Mot and the Interdoms: the Lochgair link
9 September 2021
We’re counting down until the grass track harness racing resumes at Motukarara, with Banks Peninsula Trotting Cup Day kicking the season off on 26th September. The feature event as always on opening day is the Group 3 event for the trotters.
Now known as the Majestic Son DG Jones Memorial Trotting Cup, this race has been won by some top trotters over the years. Names such as Johnny Gee, Nigel Craig, About Now, Sundon, Lyell Creek (twice) and I Can Doosit grace the roll of honour.
Among all the stories shared and collected around this race, one that’s been a country harness racing club highlight for over half a century, one that’s quite unique is the one about the silver tray presented to our Cup winner to this day.
When Call Me Now took out the 1994 Cup in the hands of David Butt, the stallion’s owners received the Cup that Mr C.E. (Cyril) Gray had donated back in 1965 for the inaugural running. But that wasn’t all the silverware polished up for the day. For the first time that magnificent silver tray was also part of the presentation, gifted by Mrs Kura Lowe of Ashburton.
There is quite a story behind that particular piece of silverware. Its origins date back to the Interdominion Championships of March 1965, which took place at Forbury Park for the first, and only time.
The Interdominions were held in the South Island that year only because the Auckland Trotting Club was financially unable to run the event. The Dunedin club stood up when needed. With that in mind, there is some irony that economics was the reason harness racing at Forbury Park ended for good in July 2021.
The Dunedin Interdominions are best known for the delayed declaration of a dead heat between Jay Ar (George Noble) and Robin Dundee (Doody Townley) in the Pacers’ Grand Final. The race that followed that incident had no such confusion. But it was the forerunner to a connection with Motukarara that lives to this day.

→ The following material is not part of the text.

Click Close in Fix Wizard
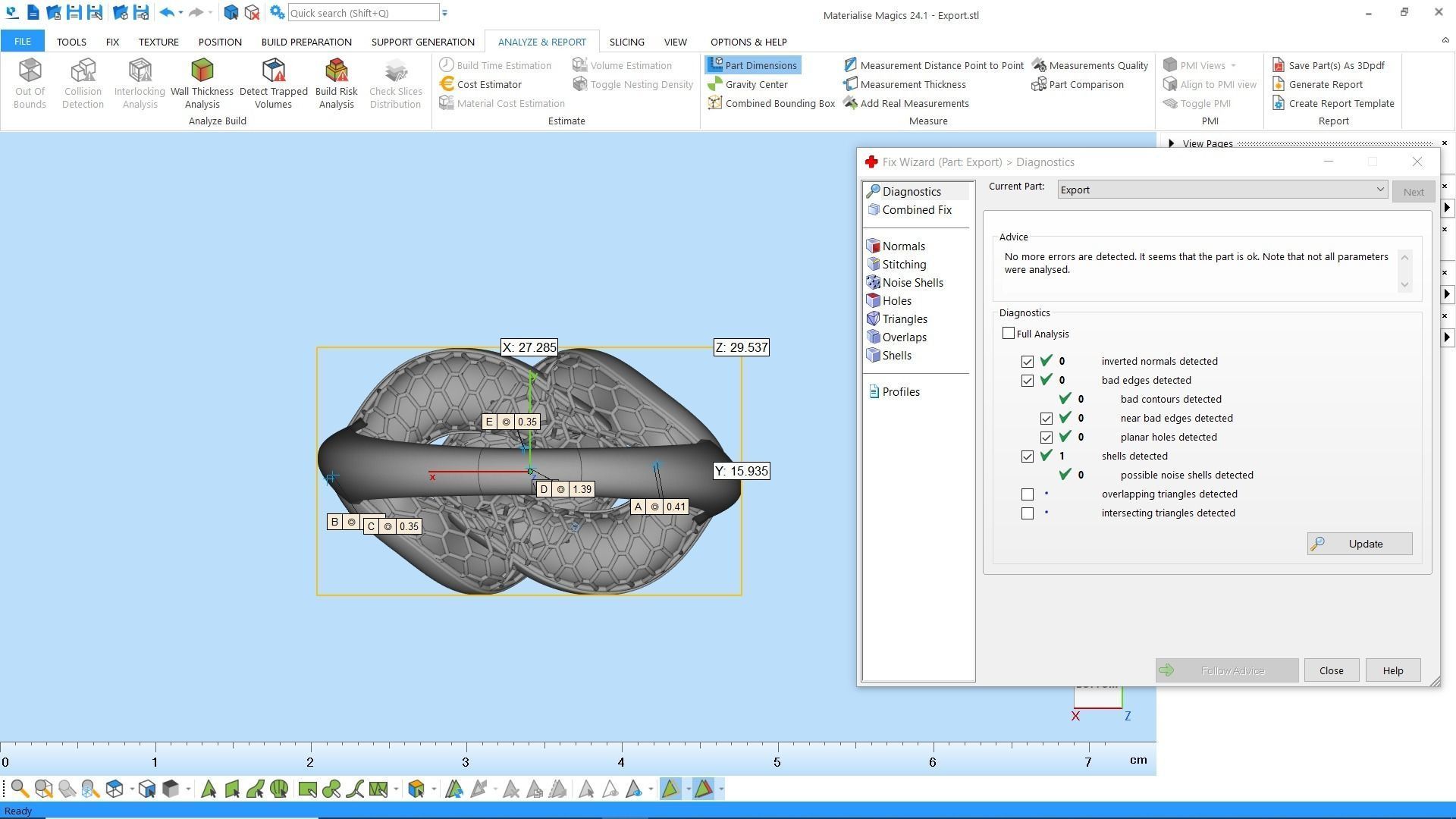 1331,670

Forty minutes after the Jay Ar/Robin Dundee debacle, the second Pacers’ Consolation was run and won by the Derek Jones trained and driven Lochgair. For their win, owners Stanley and Mrs Kura Lowe were presented with a trophy valued at fifty pounds, donated by Dunedin’s popular Branson’s Hotel. That trophy was the already mentioned silver tray, which Mrs Lowe would 29 years later gift to the Banks Peninsula Club for presentation to the winner of the Trotting Cup.
Lochgair was a more than handy horse with 12 wins and 10 placings from 72 starts, in an era that boasted some of the best equine talent New Zealand has produced. He was often driven by the great D.G (Derek) Jones, a BPTC stalwart whose name is memorialised in that very same race that Mrs Lowe’s silver tray is now a permanent part of.
Stan Lowe, brother of Hinds trainer W. E. (Ted) Lowe, died in September 1965, days before one of Lochgair’s best victories. In the Hannon Memorial at Oamaru and driven by Bob Young, Lochgair scored a brilliant front-running victory from Disband (driven by Derek Jones) with Waitaki Hanover third. Backmarkers Robyn Dundee and Lordship on that day were given no chance by Young’s daring tactics.
Lochgair ended his race career at the 1968 Auckland Interdominions, still in Mrs Lowe’s ownership. After standing at stud for three seasons in NSW, he returned to Ashburton and Frank Bebbington’s Avalon Stud, at a service fee of $200.
As a sire Lochgair received little support, with Ariemore (six wins) the pick of his progeny on the track. His most significant legacy is through the deeds of Merinai, winner of 19 and $244,000 in the 1990s. She was by Tuff Choice out of the Farm Timer mare Meriden, whose dam Merinda was by Lochgair. It is no surprise that a son of the immortal Light Brigade should be to the fore in the bloodlines of a great trotting mare.
Lochgair never raced at Motukarara. But the Lowe family has certainly had success here over the years, right down to the current generation. In 1962 Cairnbrae (Ted Lowe) won the club’s feature race on that same spring season-opening day. That was the BPTC Handicap, which would three years later be moved to make way for the Trotting Cup. Cairnbrae went on to win the NZ Cup in 1964, then trained by Ces Donald for Mr Lowe.
The people, the horses, the places; the trophies that signify success and are crafted to outlast us all. The fabric of harness racing is woven with many fascinating tales from our past, none more readily recalled than those that give relevance to events of the present.